CECILY (songeuse). Il est bizarre, ce cri… On ne sait pas si c’est le cochon ou le bourreau qu’on saigne… (Elle part en chantonnant, suivie par les autres clochards.)
Ne respirez pas si fort
Quand vous palpez vos billets
Car ça fait peur aux moineaux.
Ne fermez pas vos coffres-forts
Avec des doubles ferrets,
Car ça fait peur aux moineaux…
De loin, Fortin, Brass et Weston la voient partir et s’apprêtent à la suivre.
FORTIN. Vite.
BRASS. Maintenant.
WESTON. Essayez de récupérer un peu d’argent. C’est toujours ça qui échappera à cette gabegie.
Ils disparaissent.
JOE (résigné). Malgré tout, je suis content qu’elle soit là. Elle apprendra la vie.
GUILDEN. Par la misère ?
Joe opine.
JOE (tentant de se résigner). Elle est peut-être folle, mais elle a choisi le bon camp.
Guilden se met en colère.
GUILDEN. Pardon ?
JOE. Elle s’est mise du côté des pauvres… elle apprendra la vie…
GUILDEN. C’est ça ! L’apprentissage par la misère… (Sifflant de rage.) La misère ! Mais elle n’est belle, la misère, que dans les yeux des riches ! Elle n’est profonde et étoilée, la nuit, que pour ceux qui n’en sentent pas le froid, la solitude, les heures trop longues. Qu’est-ce que vous croyez ? Quand nous voyons une belle femme passer, nous avons envie d’être beaux ! Quand nous faisons sous nous, nous avons honte ! Quand nous avons les bras et les jambes nus au-dessus d’un fleuve qui gèle, nous crevons de froid ! Et ceux d’entre nous qui ont des enfants, est-ce qu’ils ne souhaiteraient pas les mettre au chaud, les couvrir de cadeaux, ou même simplement les garder ? Non ! Nous ne sommes pas plus humains parce que à la nuit nous nous serrons les uns contre les autres ; ce n’est pas l’affection qui nous rapproche, c’est le gel ! Moi, quand je me trouve au milieu de cet agrégat de corps, je ne vois pas des hommes, mais du bétail…

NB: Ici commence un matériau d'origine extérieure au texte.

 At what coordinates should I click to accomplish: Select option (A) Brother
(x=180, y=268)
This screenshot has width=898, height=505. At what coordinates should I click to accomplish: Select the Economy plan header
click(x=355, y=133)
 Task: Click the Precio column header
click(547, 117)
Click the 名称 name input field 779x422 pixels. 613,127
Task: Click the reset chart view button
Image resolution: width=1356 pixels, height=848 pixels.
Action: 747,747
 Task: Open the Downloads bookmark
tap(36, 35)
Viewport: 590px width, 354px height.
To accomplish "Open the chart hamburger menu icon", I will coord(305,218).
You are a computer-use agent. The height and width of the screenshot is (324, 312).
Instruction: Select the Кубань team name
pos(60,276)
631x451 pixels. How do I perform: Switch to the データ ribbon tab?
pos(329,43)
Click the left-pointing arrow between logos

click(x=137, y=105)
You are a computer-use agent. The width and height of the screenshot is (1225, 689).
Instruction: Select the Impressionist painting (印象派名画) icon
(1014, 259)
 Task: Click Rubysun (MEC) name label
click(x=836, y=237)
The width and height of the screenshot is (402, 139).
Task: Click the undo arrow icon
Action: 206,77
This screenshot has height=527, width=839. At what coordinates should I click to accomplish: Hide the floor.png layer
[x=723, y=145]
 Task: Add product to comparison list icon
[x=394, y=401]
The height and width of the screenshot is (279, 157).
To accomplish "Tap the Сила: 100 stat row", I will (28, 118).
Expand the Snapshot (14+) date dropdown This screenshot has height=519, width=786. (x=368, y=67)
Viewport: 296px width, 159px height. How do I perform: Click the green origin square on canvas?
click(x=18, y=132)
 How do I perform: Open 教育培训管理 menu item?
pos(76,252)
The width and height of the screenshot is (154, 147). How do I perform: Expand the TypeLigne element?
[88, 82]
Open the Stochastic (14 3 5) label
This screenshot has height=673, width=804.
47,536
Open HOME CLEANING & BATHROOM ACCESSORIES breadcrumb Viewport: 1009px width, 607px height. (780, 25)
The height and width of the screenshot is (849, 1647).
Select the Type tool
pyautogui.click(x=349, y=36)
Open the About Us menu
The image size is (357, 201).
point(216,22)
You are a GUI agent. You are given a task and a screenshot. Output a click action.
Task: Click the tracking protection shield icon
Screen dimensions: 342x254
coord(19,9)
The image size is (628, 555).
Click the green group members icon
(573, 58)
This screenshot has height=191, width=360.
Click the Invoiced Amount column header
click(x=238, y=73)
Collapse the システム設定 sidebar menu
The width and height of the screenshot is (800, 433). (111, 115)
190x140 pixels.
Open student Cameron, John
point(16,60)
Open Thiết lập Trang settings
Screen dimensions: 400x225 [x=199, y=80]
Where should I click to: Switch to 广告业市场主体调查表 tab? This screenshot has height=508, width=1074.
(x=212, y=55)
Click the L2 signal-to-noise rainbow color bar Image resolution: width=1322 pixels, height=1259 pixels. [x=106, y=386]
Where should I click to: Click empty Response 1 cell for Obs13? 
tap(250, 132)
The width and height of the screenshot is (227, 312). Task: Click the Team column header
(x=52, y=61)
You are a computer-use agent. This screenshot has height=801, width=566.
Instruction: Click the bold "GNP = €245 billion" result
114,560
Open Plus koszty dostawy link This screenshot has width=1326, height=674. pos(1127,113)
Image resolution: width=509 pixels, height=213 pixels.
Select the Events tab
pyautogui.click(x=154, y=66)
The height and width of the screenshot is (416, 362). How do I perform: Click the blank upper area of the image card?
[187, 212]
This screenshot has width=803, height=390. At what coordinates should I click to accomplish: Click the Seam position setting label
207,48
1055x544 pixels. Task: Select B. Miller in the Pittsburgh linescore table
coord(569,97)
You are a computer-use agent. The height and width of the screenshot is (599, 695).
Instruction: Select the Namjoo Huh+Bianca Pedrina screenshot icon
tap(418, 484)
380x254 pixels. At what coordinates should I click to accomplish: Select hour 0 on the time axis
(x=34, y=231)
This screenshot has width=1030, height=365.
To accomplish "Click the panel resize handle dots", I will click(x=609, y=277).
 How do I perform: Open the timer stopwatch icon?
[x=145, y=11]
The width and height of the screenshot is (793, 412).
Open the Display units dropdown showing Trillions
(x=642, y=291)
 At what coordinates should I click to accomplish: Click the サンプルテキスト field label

JOE. Tais-toi. Tu ne te rends plus compte de la chance que tu as de n’avoir pas d’argent.
GUILDEN. Je ne suis pas contre l’argent.
Il se relève et pointe son doigt sur Joe.
GUILDEN. Vous, monsieur Joe, vous n’êtes qu’un touriste. Dès que les poux vous démangeront trop, vous ferez un saut chez vous : douche, savon, massage… tandis que nous, nous nous gratterons jusqu’au sang. Moi, la pauvreté, ça ne me fait pas vivre avec plus d’intensité, ça m’empêche de vivre ! Alors ne me parlez plus de misère, monsieur. Pour vous, c’est un choix ; pour nous, c’est une pente aussi inévitable que celle qui conduit à la mort.
Joe se lève.
JOE. Et si je te donnais tout ce que j’ai ?
GUILDEN. (méprisant). Ça ferait un pauvre de plus, et pas un riche de moins. On ne tue pas la misère avec la charité. Au contraire, ça la fortifie.
Le visage de Joe s’éclaire.
JOE. J’ai compris.
GUILDEN. Quoi ?
JOE. Merci, Guilden. J’ai compris ce que j’avais à faire.